Per Christopher Rowland of The Washington Post, the Supreme Court is considering "a fight over the Trump administration’s effort to strip 353,000 Haitian immigrants of temporary protected status, which the U.S. grants to people fleeing conflict or natural disasters in other countries."
TPS was granted to Haitians in 2010 "after a devastating earthquake in the Caribbean nation," noted the report, but "Trump administration now argues conditions in Haiti are safe enough for their return, while advocates say gang warfare and civil strife pose ongoing dangers and they should not be forced to leave the U.S."

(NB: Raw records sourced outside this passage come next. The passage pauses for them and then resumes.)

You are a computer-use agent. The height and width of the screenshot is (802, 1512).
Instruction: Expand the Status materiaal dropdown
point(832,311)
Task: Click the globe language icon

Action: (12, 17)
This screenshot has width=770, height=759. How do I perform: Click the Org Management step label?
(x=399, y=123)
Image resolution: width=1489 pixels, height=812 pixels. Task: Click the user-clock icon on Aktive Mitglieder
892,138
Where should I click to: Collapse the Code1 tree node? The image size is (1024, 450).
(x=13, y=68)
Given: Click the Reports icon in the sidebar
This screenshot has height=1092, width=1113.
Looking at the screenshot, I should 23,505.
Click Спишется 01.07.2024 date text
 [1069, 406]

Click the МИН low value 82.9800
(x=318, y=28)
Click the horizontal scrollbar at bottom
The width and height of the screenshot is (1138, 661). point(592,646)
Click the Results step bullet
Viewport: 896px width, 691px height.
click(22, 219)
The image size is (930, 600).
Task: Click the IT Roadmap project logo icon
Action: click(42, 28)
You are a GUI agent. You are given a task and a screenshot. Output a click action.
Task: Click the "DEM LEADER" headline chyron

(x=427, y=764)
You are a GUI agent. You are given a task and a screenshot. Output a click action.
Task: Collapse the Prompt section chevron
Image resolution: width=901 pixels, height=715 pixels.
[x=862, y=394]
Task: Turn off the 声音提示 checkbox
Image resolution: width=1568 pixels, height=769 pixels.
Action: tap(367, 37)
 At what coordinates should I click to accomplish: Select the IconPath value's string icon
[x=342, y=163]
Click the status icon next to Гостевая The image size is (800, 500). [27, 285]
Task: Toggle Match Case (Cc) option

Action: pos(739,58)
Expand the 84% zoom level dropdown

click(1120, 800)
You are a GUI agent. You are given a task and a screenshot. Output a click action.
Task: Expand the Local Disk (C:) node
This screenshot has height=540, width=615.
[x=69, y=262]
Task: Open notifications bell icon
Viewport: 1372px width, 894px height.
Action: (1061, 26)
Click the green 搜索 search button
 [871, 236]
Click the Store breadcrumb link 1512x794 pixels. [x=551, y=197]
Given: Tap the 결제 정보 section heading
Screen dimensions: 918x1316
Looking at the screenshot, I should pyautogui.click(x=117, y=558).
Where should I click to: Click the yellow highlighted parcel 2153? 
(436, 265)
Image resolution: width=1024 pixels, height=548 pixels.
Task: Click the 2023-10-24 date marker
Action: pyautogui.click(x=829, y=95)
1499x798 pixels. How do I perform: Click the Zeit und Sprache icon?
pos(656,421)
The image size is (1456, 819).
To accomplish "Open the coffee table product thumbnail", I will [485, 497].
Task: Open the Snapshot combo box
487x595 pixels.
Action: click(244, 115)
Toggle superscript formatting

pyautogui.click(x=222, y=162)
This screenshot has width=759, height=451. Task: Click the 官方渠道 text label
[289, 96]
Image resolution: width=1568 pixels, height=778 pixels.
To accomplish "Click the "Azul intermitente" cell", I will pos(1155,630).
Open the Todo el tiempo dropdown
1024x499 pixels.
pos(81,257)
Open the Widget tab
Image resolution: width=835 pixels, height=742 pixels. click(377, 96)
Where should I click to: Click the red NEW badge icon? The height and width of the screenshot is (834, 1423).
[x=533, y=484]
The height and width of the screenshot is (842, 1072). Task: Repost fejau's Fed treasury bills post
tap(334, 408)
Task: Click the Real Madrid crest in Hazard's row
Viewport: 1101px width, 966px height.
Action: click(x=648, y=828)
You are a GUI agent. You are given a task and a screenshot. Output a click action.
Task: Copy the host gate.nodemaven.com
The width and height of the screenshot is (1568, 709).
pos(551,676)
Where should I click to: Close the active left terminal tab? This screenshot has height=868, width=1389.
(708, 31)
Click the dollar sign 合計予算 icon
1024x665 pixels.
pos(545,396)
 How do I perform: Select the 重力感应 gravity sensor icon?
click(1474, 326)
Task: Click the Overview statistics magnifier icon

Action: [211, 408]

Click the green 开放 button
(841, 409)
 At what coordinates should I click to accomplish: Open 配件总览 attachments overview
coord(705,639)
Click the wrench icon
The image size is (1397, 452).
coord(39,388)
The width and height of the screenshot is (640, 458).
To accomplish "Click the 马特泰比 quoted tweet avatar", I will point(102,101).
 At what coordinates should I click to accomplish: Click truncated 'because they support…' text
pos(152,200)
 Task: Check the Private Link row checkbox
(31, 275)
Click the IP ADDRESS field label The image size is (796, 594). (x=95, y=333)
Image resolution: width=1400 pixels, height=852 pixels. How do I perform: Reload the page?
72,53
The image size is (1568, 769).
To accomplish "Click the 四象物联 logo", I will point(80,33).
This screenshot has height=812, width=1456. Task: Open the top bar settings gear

Additionally, the article reported, nursing homes would be among the hardest industries hit if the court sides with Trump: "The nursing home industry relies heavily on immigrant labor across the country. It faces enormous challenges keeping people in these low-wage, difficult jobs, and its staffing reached crisis proportions during the coronavirus pandemic." Currently, some 130,000 Haitians serve as health care workers, with a large number of them specialized in elder care.
In other words, wrote American Immigration Council senior fellow Aaron Reichlin-Melnick on X, "If Trump gets his way and the Supreme Court blesses the pretextual termination of Haitian TPS, tens of thousands of elderly Americans across the country will suddenly lose their caretakers ... especially in Florida," a state famous as a retirement destination for elderly people from New York and the Midwest.
"In 2021, Haiti’s president was assassinated by a team of Colombian and American mercenaries, plunging it into crisis. Gangs seized control of portions of the capital Port-au-Prince as civil governance collapsed. Mayorkas designated TPS one month later. The crisis isn’t over," Reichlin-Melnick continued. Furthermore, "As Baby Boomers age, healthcare jobs are rising faster than workers who want those jobs. Salaries are rising too, but by 2028 it's predicted we'll be short 100,000 workers for healthcare jobs. Fire tens of thousands, and yes, people will go without care."
Trump has a long history of racist attacks on Haitians and Haitian-Americans, most famously promoting baseless allegations during the 2024 presidential debates that Haitian workers in Springfield, Ohio, were eating people's pet dogs and cats.